Pregnancy-stimulated growth of vascular smooth muscle cells: importance of protein kinase C-dependent synergy between estrogen and platelet-derived growth factor.

Dramatic smooth muscle cell (SMC) growth occurs in the uterine artery during pregnancy. The potential for pregnancy-associated growth may also exist at other vascular sites. We tested the hypothesis that increased growth of uterine artery SMC isolated from pregnant (vs. nonpregnant) guinea pigs would be detectable in culture, that pregnancy-associated phenotypic changes would also be found in nonuterine vascular cells (aortic SMC), and that the enhanced growth would be dependent on estrogen, peptide growth factors like platelet-derived growth factor (PDGF), and protein kinase C (PKC).

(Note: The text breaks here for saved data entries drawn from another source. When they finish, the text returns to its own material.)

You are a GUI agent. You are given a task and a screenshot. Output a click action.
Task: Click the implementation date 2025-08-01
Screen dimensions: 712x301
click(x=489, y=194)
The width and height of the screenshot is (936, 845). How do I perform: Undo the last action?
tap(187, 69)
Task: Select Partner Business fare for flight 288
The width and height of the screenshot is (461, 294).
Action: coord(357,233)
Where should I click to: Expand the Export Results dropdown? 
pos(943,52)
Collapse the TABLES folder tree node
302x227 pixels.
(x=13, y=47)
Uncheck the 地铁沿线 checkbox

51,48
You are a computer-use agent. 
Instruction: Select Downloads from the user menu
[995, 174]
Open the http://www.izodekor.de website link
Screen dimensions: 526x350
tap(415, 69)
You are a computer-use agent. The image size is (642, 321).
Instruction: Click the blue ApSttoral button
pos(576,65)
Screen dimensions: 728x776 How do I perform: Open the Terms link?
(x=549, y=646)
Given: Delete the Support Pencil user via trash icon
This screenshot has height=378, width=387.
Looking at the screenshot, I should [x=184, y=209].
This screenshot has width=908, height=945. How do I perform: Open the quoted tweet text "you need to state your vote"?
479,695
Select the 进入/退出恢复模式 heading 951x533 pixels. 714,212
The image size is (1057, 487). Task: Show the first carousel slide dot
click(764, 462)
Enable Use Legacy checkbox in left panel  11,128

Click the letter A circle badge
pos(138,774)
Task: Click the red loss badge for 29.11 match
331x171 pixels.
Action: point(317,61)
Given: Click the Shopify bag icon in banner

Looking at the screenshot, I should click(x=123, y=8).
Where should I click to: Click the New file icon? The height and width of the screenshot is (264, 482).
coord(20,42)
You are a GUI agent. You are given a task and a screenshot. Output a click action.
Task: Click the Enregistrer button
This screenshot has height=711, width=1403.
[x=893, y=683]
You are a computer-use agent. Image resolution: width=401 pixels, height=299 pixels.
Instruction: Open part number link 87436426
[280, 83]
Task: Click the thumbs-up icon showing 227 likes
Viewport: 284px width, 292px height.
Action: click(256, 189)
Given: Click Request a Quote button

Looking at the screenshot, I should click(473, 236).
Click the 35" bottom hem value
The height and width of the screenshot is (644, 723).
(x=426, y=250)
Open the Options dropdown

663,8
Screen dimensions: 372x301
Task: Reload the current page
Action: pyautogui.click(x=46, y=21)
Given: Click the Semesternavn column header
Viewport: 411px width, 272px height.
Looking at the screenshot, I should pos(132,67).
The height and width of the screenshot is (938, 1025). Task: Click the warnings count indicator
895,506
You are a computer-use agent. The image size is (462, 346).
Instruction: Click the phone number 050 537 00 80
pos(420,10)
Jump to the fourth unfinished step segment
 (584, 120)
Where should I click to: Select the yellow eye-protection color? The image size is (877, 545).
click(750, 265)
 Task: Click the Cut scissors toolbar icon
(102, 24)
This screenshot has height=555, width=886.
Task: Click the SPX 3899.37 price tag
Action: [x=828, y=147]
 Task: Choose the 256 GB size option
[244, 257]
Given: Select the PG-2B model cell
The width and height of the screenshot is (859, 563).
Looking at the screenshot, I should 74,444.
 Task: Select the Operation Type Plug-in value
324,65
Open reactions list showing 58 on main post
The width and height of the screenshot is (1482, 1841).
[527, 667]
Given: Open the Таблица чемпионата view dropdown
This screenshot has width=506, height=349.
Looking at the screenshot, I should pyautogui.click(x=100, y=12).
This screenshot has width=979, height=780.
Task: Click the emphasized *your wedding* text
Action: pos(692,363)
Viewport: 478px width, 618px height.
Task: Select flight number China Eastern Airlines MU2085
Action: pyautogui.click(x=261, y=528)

Growth responses were measured by [3H]-thymidine incorporation and cell counts. Uterine artery SMC from pregnant guinea pigs grew to a higher plateau density with serum stimulation, had increased spontaneous DNA synthesis and persistent growth following serum with-drawal, and were more responsive to 3-30 ng/ml PDGF-BB than nonpregnant cells. Aortic SMC from pregnant animals also grew to a higher plateau density and had enhanced responsiveness of PDGF-BB. This increased response to PDGF-BB by pregnant uterine artery and aortic SMC (40-233% increase over nonpregnant PDGF result) was reproduced in nonpregnant cells by pretreatment for 1-24 h with 17-beta(beta)-estradiol (30-100 nM). Neither the pregnancy-induced difference nor the estradiol pretreatment was associated with increased PDGF-BB binding activity. The synergistic effect of 17 beta-estradiol was partially (62%) reproduced with 17-alpha(alpha)-estradiol, an isomer which does not bind the estrogen receptor. This suggested that 17 beta-estradiol modulates the PDGF-BB response by both estrogen-receptor- and nonreceptor-mediated mechanisms. To test if the estrogen effects were dependent on PKC, two different antagonist strategies (3 microM dihydrosphingosine and phorbol-ester-induced downregulation) were applied prior to 17 alpha- or beta-estradiol and blocked the enhanced responses to PDGF. The synergistic effect of 17 beta-estradiol on PDGF was then reproduced by 1 h pretreatment with the cell-permeable PKC activator, 10 nM PMA. We conclude that pregnancy stimulates increased growth of uterine and aortic SMC in vitro which is dependent on estrogen, PDGF, and PKC and may be important in vascular remodeling during pregnancy.